* Task prompt: Copy each line below that includes "will".

Top of Materials provided

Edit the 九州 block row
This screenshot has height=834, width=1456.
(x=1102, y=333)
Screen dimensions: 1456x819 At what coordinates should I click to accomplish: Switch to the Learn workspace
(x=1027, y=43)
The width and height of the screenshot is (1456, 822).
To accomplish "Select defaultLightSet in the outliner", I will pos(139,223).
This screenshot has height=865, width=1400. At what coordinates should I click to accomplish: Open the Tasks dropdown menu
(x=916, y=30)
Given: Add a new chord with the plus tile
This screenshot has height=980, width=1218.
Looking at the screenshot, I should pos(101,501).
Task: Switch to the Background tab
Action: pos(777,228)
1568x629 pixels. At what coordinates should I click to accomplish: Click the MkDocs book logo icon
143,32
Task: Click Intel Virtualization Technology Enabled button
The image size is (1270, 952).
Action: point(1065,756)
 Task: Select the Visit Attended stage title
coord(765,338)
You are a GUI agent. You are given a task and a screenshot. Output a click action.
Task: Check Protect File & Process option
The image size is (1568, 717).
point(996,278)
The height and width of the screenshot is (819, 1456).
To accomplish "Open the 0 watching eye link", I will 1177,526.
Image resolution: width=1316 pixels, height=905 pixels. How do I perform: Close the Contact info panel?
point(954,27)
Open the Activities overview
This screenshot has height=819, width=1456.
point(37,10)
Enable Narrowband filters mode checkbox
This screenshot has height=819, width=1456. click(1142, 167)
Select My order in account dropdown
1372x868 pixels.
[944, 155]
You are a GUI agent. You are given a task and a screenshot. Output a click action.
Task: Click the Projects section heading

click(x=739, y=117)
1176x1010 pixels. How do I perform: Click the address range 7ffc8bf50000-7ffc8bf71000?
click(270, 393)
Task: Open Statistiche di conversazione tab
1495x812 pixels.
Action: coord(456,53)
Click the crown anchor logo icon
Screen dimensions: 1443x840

Bottom of Materials provided

* Solution to this problem:
To accomplish "Select defaultLightSet in the outliner", I will pos(139,223).
To accomplish "Open the 0 watching eye link", I will 1177,526.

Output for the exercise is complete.